→ **Data section**:
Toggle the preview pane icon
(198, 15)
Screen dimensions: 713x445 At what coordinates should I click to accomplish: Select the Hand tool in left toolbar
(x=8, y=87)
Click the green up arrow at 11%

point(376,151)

→ **Requirement**: Every single line of the listing must be retyped exactly.

→ **The completed task**:
Toggle the preview pane icon
(198, 15)
Screen dimensions: 713x445 At what coordinates should I click to accomplish: Select the Hand tool in left toolbar
(x=8, y=87)
Click the green up arrow at 11%

point(376,151)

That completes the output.